REQUIREMENTS.
Please copy the records below verbatim, starting at the line that contains "Task: Click info icon for Save cookies option" and continuing through the end of the records. Leave the pictures out of your copy.

[Rows on where targets appear]
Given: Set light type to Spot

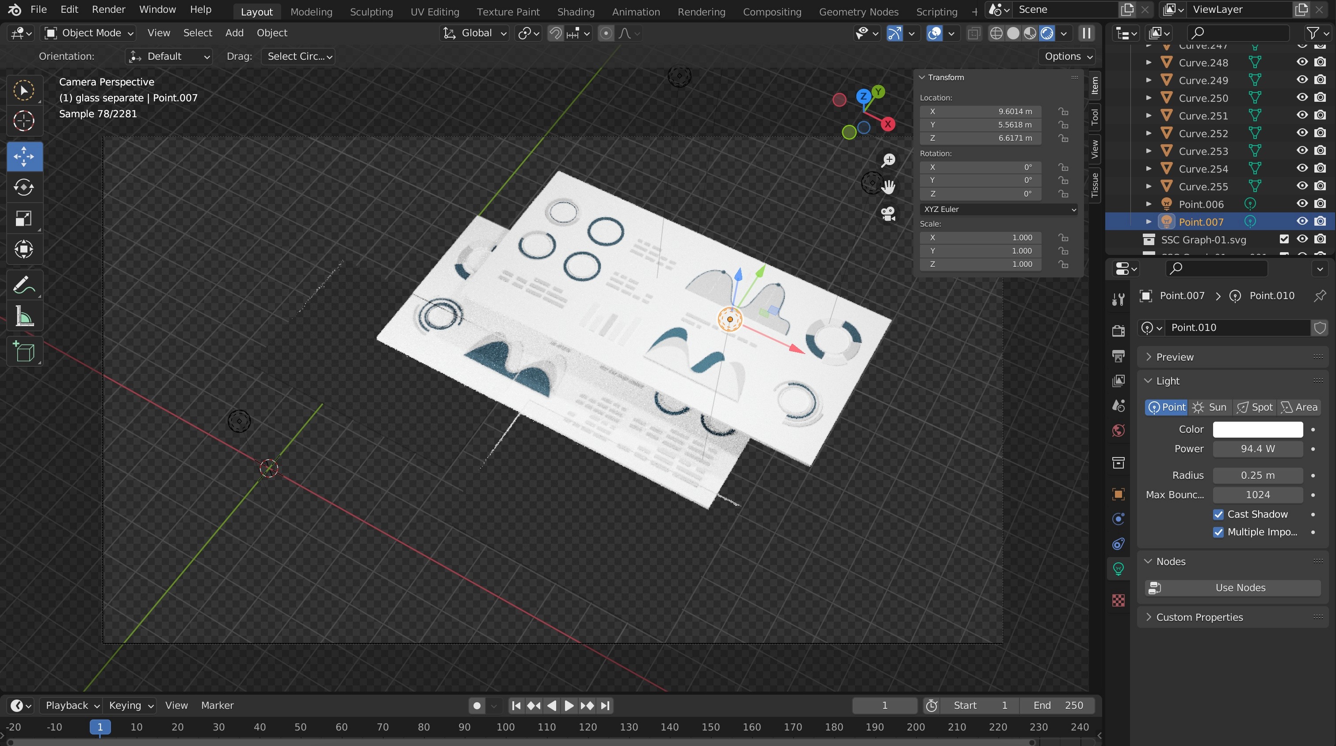Looking at the screenshot, I should tap(1255, 407).
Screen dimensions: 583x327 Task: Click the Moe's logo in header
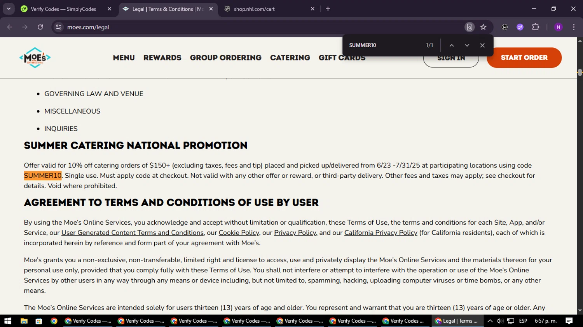(35, 58)

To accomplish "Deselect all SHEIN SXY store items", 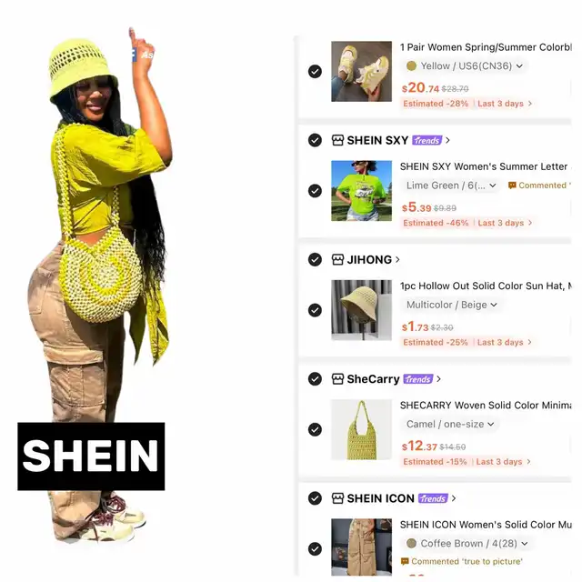I will point(315,140).
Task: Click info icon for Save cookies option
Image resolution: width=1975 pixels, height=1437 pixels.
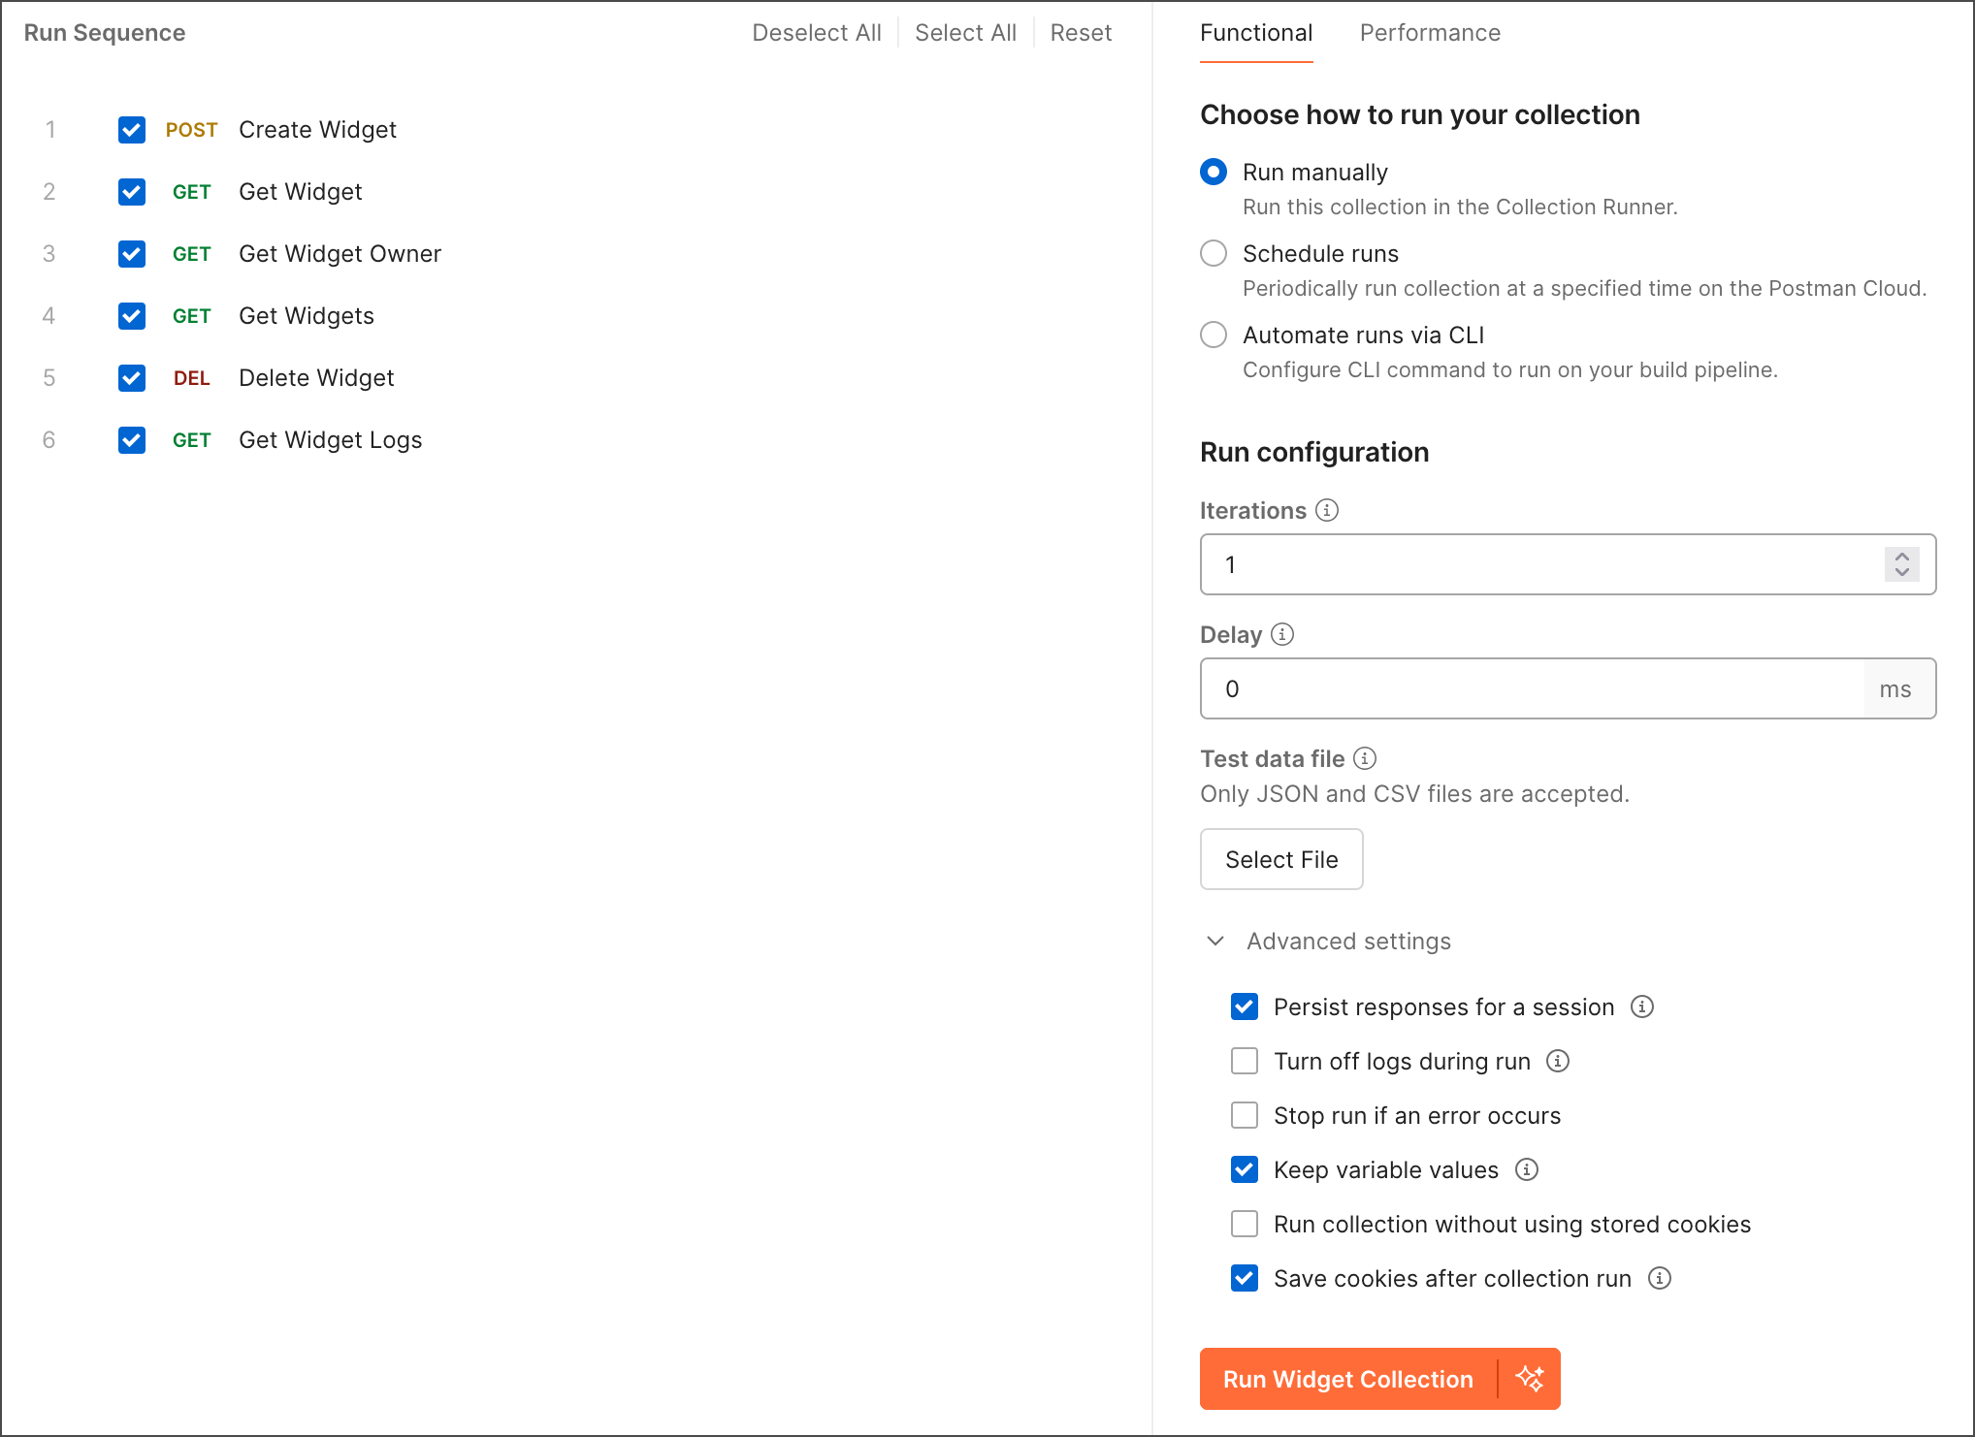Action: point(1660,1278)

REPLY.
Task: Click info icon for Save cookies option
Image resolution: width=1975 pixels, height=1437 pixels.
Action: point(1660,1278)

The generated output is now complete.